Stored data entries
----------------

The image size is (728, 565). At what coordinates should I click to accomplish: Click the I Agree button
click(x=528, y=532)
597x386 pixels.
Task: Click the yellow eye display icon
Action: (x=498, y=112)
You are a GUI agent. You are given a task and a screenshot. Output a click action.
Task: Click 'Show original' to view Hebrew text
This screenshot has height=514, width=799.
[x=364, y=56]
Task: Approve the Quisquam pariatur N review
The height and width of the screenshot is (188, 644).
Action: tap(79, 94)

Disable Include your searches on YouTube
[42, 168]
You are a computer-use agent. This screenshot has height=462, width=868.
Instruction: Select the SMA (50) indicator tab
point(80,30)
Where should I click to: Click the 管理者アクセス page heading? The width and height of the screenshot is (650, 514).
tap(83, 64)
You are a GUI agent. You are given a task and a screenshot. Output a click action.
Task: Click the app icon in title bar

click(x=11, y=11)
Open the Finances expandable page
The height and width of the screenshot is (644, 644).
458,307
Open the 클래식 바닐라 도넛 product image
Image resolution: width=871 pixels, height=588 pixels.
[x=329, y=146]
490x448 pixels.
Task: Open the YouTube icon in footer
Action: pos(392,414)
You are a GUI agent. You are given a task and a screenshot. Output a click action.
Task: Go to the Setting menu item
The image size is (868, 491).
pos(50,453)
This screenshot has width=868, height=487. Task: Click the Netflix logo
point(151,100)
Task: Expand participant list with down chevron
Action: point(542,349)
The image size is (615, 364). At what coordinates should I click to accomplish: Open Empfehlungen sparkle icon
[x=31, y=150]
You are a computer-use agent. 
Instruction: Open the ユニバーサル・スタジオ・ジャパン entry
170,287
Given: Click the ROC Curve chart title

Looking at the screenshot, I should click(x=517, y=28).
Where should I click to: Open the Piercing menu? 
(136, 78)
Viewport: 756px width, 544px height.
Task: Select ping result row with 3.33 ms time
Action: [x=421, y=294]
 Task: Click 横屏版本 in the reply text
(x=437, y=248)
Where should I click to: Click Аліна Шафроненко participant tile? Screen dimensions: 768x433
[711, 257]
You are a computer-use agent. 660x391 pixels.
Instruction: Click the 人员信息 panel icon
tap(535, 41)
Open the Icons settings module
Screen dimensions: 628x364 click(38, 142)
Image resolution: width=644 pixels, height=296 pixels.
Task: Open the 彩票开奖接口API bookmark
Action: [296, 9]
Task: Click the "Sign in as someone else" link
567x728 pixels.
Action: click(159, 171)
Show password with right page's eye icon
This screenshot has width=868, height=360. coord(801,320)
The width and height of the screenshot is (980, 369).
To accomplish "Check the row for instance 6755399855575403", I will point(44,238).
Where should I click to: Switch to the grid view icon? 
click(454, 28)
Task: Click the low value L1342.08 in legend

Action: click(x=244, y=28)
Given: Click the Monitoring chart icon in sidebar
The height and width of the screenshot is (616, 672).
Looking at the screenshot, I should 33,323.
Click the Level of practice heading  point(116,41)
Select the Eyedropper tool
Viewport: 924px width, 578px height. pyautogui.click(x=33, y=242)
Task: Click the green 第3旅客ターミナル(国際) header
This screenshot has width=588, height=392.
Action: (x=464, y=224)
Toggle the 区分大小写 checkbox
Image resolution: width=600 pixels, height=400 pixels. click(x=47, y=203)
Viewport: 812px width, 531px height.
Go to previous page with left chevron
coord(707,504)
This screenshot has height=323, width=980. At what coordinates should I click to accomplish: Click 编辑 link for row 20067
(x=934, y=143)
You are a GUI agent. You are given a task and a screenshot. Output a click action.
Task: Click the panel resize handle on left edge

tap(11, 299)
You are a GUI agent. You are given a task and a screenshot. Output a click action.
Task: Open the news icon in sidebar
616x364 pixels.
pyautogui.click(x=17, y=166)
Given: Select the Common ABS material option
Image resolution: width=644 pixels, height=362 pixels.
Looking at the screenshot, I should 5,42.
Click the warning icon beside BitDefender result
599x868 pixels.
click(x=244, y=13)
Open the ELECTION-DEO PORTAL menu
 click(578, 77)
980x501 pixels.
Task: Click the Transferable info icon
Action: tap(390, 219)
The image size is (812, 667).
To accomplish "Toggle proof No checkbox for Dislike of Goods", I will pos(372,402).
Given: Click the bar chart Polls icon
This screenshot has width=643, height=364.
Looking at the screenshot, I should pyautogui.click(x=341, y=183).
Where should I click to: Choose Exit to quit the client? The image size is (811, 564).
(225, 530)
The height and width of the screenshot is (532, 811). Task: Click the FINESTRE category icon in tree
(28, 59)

----------------

» **WORK ITEM**
Reproduce exactly the lines above from the line with "The image size is (868, 491)." to the line with "Click the Level", including both, and add nothing.

» **OUTPUT FOR THIS EXERCISE**
The image size is (868, 491).
pos(50,453)
This screenshot has width=868, height=487. Task: Click the Netflix logo
point(151,100)
Task: Expand participant list with down chevron
Action: point(542,349)
The image size is (615, 364). At what coordinates should I click to accomplish: Open Empfehlungen sparkle icon
[x=31, y=150]
You are a computer-use agent. 
Instruction: Open the ユニバーサル・スタジオ・ジャパン entry
170,287
Given: Click the ROC Curve chart title

Looking at the screenshot, I should click(x=517, y=28).
Where should I click to: Open the Piercing menu? 
(136, 78)
Viewport: 756px width, 544px height.
Task: Select ping result row with 3.33 ms time
Action: [x=421, y=294]
 Task: Click 横屏版本 in the reply text
(x=437, y=248)
Where should I click to: Click Аліна Шафроненко participant tile? Screen dimensions: 768x433
[711, 257]
You are a computer-use agent. 660x391 pixels.
Instruction: Click the 人员信息 panel icon
tap(535, 41)
Open the Icons settings module
Screen dimensions: 628x364 click(38, 142)
Image resolution: width=644 pixels, height=296 pixels.
Task: Open the 彩票开奖接口API bookmark
Action: [296, 9]
Task: Click the "Sign in as someone else" link
567x728 pixels.
Action: click(159, 171)
Show password with right page's eye icon
This screenshot has width=868, height=360. coord(801,320)
The width and height of the screenshot is (980, 369).
To accomplish "Check the row for instance 6755399855575403", I will point(44,238).
Where should I click to: Switch to the grid view icon? 
click(454, 28)
Task: Click the low value L1342.08 in legend

Action: click(x=244, y=28)
Given: Click the Monitoring chart icon in sidebar
The height and width of the screenshot is (616, 672).
Looking at the screenshot, I should 33,323.
Click the Level of practice heading  point(116,41)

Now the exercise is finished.